Consegne »
(a) Riassumi in due frasi la recensione di Shaft.
(b) Secondo la recensione di Shaft, da che cosa nasce la disputa tra il poliziotto e lo yuppie?

Testo di partenza »
**********

SHAFT
di John Singleton
con Samuel L. Jackson e Christian Bale



Cinema di colore nel senso di sovraccarico di dati riguardanti l'immagine. Blaxploitation nel senso di esplosione di esasperate forme di violenza relative al corpo visivo dei neri, depoliticizzato e decontestualizzato, che ora è solo un magma di violenza estetizzante ripresa in primo piano, inquadrata dal mantello in leather griffata di Samuel Jackson, laddove nel film di Gordon Parks [1971] tutto era ribaltato, poiché la violenza veniva dai luoghi e dalla loro capacità di nascondere e poi rivelare il senso di uno stato d'allerta sociale e di una lotta, dei quali Shaft-il-poliziotto era solo la facies dinamica lanciata per le vie di Harlem, e non un'ingombrante icona statica.
Detective movie? Piuttosto una rivisitazione accelerata di un modo di far cinema televisivamente inteso, dove il contesto appare orpello e subito assumiamo che è in atto una disputa molto manichea, molto poco sottile e anche stupidamente motivata -pochi insulti in un bar alla moda di Manhattan, frequentato da neri ricchi e con compagne bianche- tra il poliziotto a due passi dalla pensione e lo psicotico yuppie americano pescato direttamente dalle pagine di Easton Ellis [ma non è già un po' desueta o da reinterpretare questa figura di yuppie volgare a senza una stratificazione psicologica? non siamo più nell'89, anche nel tono degli insulti tra pezzi di società in collisione], anche nel senso che attraversa la pellicola un discreto Christian Bale purtroppo molto, anche nei vestiti, anni Ottanta.

**********

Insieme di dati »
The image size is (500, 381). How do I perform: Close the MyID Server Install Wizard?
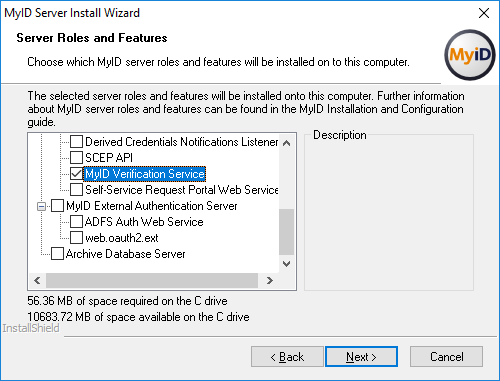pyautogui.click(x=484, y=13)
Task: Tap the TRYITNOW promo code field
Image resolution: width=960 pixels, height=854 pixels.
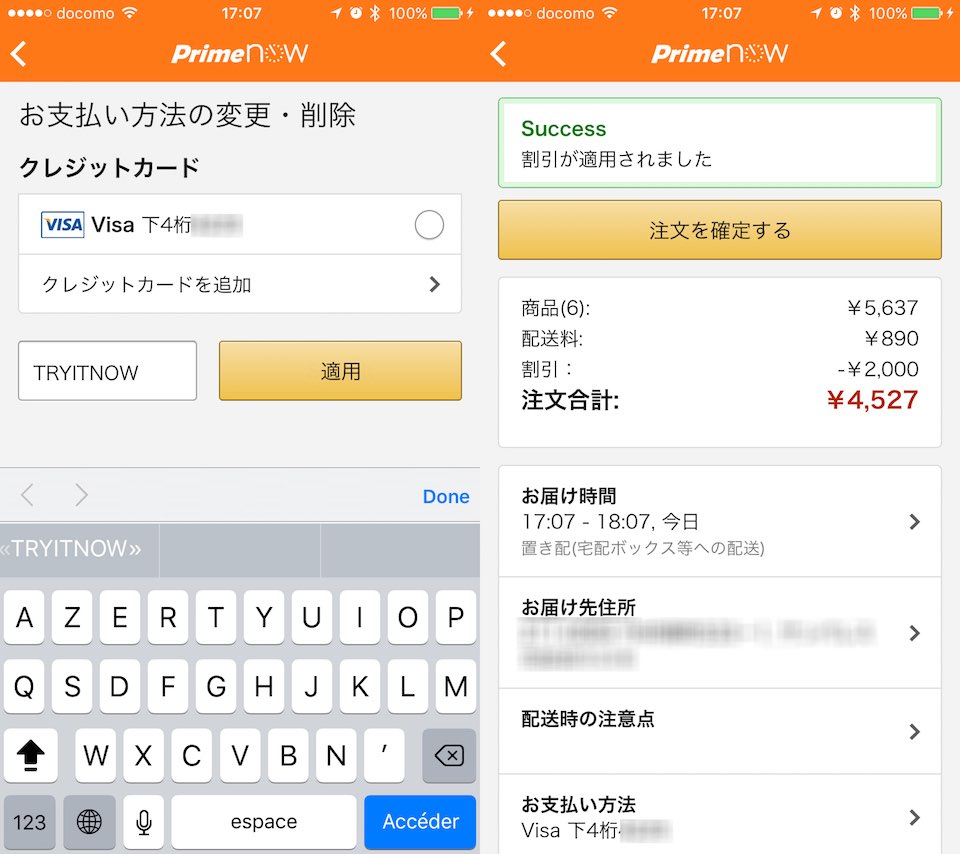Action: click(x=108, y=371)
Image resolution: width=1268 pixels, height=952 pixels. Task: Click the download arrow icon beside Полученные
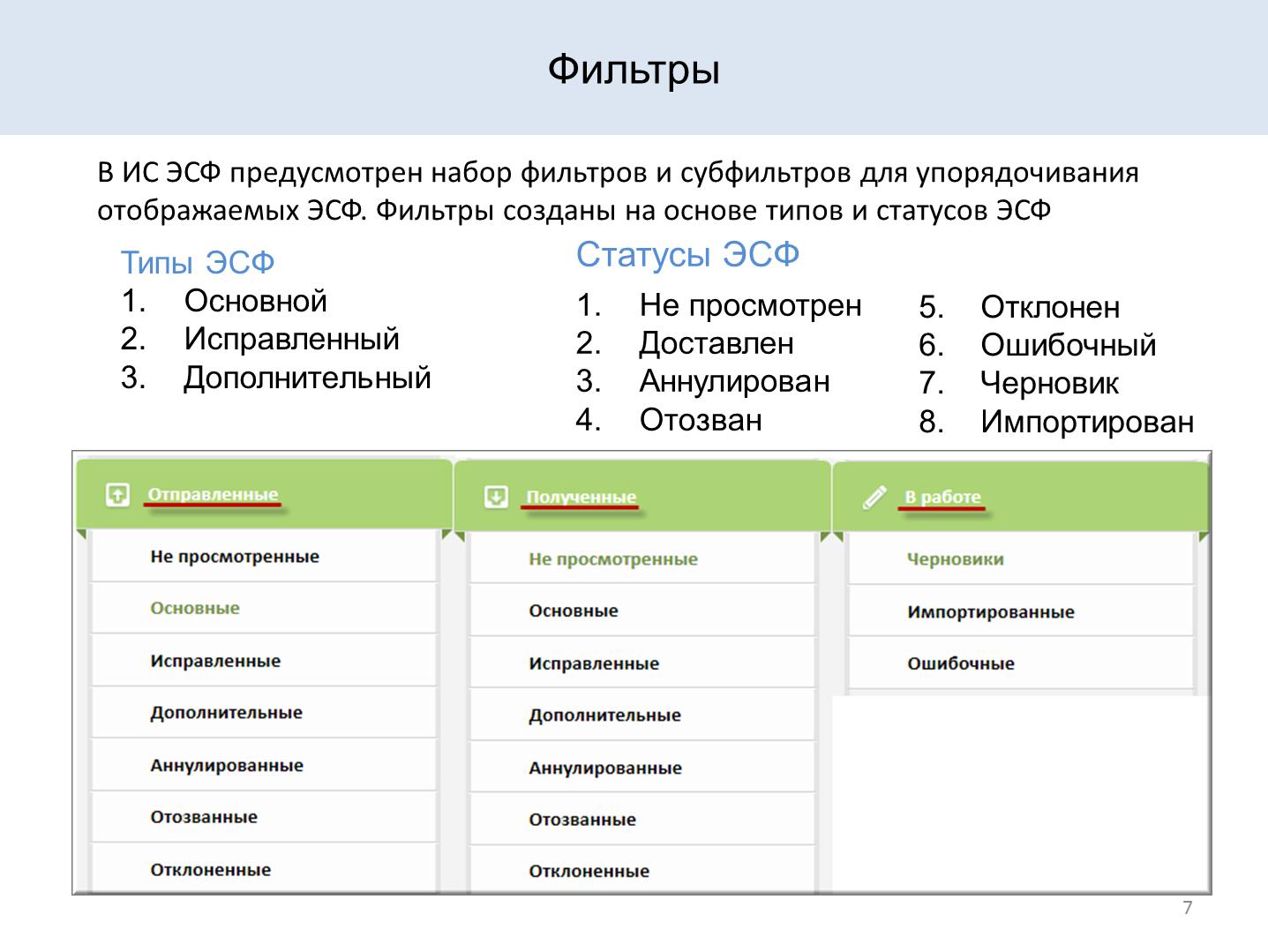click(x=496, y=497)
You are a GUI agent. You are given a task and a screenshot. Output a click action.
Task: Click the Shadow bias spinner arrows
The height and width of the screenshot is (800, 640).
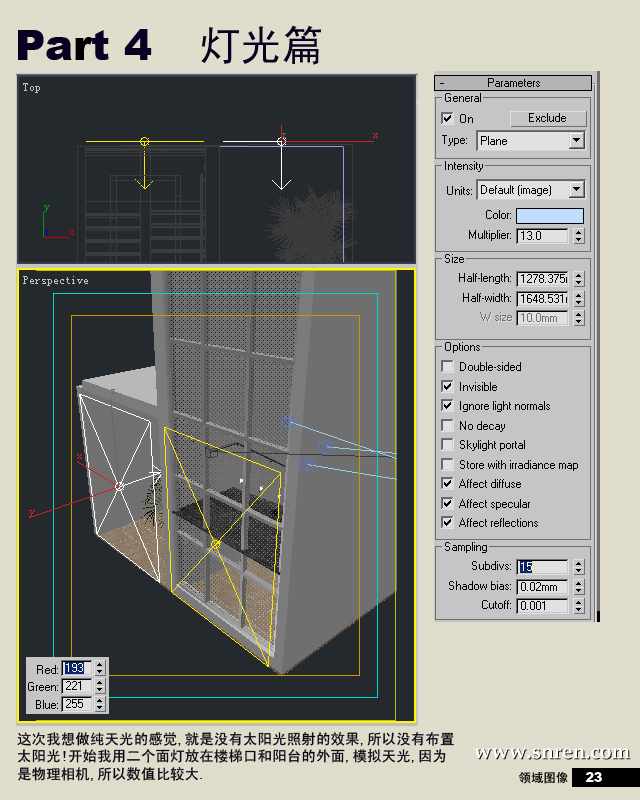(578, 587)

**********

Soluzioni »
(a) Nel film di John Singleton la violenza è svuotata di senso politico e messa in primo piano come pura estetica attorno al cappotto di pelle griffato di Samuel Jackson, mentre nel film di Gordon Parks del 1971 nasceva dai luoghi e Shaft era il volto in movimento di una lotta sociale per le vie di Harlem. Più che un poliziesco è una rivisitazione accelerata di un cinema da televisione, con uno scontro molto manicheo e motivato da pochi insulti tra un poliziotto vicino alla pensione e uno yuppie psicotico uscito dalle pagine di Easton Ellis, interpretato da Christian Bale.

(b) Da pochi insulti in un bar alla moda di Manhattan.